● **Instructions for the task**: Transcribe exactly everything in the data below from the line containing "The width and height of the screenshot is (510, 380)." down to the line containing "Task: Click the Description group box label", both lines included and nothing further.

● **Extracted material**:
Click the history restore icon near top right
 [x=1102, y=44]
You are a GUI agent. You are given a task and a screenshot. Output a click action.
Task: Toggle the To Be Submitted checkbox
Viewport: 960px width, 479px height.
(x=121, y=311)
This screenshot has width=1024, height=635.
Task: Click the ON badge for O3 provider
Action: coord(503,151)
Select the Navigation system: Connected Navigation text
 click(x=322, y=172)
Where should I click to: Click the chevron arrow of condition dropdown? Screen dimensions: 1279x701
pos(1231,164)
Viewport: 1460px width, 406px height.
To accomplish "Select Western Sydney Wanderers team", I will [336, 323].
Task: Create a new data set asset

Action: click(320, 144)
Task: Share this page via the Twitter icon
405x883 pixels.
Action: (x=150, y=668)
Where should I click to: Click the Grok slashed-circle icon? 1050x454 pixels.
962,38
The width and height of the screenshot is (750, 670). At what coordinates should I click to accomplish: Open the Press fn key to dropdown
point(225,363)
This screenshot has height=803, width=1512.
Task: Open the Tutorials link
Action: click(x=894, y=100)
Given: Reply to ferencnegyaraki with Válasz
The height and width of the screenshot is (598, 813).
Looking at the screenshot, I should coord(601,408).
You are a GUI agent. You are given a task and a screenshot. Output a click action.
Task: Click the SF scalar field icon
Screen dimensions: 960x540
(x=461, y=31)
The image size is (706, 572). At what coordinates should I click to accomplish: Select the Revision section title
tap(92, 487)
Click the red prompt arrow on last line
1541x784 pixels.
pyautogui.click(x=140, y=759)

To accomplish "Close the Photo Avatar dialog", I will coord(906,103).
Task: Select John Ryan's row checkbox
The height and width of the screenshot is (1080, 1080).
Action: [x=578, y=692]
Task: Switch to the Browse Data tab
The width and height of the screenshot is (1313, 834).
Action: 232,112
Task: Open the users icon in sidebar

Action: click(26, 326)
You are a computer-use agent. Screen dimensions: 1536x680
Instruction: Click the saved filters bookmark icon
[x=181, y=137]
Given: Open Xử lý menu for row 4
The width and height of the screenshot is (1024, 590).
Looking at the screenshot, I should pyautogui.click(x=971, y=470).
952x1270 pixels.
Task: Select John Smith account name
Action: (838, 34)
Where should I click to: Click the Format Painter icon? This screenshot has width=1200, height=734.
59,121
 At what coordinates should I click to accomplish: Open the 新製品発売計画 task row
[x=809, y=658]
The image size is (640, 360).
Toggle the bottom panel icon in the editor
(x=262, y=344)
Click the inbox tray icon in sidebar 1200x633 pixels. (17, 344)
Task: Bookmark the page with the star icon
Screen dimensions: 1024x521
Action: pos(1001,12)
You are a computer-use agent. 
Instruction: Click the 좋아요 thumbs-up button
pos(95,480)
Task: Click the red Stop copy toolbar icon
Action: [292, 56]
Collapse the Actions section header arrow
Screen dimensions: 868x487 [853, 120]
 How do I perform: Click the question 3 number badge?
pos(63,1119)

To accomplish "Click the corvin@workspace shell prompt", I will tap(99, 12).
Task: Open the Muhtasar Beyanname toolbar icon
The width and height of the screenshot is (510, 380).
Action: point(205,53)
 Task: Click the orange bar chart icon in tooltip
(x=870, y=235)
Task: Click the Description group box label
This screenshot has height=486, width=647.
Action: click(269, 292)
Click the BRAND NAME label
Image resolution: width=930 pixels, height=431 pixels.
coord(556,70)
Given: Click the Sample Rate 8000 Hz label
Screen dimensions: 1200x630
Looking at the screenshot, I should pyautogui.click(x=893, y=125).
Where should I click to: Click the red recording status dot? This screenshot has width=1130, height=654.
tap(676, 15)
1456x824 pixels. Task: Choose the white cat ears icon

● **Result**:
The width and height of the screenshot is (510, 380).
Action: point(205,53)
 Task: Click the orange bar chart icon in tooltip
(x=870, y=235)
Task: Click the Description group box label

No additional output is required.